Brano:
○ ○ ○ ○

EUROPA

Tous les garçons et les filles

A Parigi, Prove di estrazione di valore dalla strada per la città liberista. In un museo che non è un museo, in una scuola che non è una scuola, un’esposizione di street art avvolge giovani sviluppatori di applicazioni, trasformandoli in cavie di loro stessi.

Parigi. La sua architettura non ha rivali nel cambiar pelle. Quando il mattone finanziario programma di spalmare il proprio dominio sulla città non fa certo prigionieri. Intere parti urbane, negli anni, hanno accompagnato la pesante sostituzione edilizia, con la cacciata di chi quei luoghi abitava da sempre. Pantin, il primo storico “ensemble” popolare ad est a ridosso della Villette, è oggi diventato il quartier generale di Hermès, grande griffe della moda mondiale.

I suoi nuovi edifici, disseminati a pioggia intorno una nuova piazza, sembrano parlarsi con il “restauro” del vecchio mulino che oggi, al di là del canale, è diventato la sede generale del gruppo Paribas.

○ ○ ○ ○

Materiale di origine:
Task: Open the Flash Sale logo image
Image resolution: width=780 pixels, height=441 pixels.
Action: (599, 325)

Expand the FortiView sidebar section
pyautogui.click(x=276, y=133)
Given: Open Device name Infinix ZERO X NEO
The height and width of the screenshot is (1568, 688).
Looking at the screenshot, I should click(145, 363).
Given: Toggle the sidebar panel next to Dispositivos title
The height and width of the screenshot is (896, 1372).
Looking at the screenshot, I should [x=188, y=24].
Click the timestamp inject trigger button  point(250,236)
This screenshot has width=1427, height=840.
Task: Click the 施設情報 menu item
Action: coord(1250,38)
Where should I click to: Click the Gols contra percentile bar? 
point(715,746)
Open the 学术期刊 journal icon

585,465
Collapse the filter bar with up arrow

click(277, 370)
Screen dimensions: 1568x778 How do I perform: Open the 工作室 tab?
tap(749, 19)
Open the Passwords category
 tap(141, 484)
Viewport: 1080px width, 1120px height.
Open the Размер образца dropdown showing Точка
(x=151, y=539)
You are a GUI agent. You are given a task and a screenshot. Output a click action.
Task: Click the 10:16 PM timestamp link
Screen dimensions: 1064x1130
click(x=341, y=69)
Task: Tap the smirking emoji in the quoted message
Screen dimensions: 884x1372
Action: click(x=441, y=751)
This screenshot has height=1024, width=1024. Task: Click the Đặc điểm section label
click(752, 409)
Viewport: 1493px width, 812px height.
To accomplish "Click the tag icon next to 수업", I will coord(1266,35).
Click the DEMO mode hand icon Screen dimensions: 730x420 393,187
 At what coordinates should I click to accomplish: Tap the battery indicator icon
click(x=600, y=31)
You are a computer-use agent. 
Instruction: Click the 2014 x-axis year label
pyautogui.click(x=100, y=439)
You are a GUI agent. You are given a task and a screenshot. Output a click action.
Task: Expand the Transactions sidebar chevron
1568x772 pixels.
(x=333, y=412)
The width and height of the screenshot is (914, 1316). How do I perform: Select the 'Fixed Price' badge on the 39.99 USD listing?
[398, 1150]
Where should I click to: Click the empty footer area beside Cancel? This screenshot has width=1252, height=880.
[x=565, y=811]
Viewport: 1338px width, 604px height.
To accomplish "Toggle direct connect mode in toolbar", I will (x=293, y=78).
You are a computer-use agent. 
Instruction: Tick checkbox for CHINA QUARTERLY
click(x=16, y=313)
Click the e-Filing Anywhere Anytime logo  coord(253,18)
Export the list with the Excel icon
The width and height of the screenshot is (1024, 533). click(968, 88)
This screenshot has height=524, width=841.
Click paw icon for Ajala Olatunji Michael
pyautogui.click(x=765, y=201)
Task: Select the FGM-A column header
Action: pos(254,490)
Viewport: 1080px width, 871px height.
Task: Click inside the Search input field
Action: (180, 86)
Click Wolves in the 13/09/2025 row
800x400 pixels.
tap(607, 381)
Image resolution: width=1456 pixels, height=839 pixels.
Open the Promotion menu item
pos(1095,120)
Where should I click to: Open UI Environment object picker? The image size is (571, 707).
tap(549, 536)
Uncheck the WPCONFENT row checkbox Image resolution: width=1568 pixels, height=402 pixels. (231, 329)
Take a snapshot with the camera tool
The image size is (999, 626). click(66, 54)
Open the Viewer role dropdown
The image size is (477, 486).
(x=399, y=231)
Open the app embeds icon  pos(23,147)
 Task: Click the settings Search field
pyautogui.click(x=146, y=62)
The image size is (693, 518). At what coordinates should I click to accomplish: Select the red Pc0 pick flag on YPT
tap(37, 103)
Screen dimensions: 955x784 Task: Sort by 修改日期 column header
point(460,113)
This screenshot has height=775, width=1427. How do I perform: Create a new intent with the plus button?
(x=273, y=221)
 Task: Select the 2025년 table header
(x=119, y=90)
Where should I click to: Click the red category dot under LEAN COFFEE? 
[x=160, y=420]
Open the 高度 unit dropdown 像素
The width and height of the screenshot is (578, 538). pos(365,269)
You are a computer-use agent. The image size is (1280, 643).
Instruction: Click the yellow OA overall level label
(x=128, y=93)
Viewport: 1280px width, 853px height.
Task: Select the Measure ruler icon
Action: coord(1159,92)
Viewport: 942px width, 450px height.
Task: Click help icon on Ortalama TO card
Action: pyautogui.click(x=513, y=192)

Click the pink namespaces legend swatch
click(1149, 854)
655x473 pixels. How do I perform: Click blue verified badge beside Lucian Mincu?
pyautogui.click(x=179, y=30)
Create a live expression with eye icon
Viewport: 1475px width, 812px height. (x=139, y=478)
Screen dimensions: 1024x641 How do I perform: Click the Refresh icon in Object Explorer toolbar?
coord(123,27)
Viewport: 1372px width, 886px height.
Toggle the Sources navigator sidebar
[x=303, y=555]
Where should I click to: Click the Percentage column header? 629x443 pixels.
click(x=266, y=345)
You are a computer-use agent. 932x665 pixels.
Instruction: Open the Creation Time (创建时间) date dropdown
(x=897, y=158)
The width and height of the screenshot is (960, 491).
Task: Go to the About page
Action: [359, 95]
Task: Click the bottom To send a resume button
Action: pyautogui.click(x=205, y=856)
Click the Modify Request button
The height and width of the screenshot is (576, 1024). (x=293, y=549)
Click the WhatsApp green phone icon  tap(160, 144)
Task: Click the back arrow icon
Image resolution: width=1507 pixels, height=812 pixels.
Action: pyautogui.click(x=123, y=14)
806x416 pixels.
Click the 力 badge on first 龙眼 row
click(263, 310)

○ ○ ○ ○

Consegna:
Nel brano su Parigi, che cosa è diventato oggi il vecchio mulino al di là del canale?

Risposta:
È diventato la sede generale del gruppo Paribas.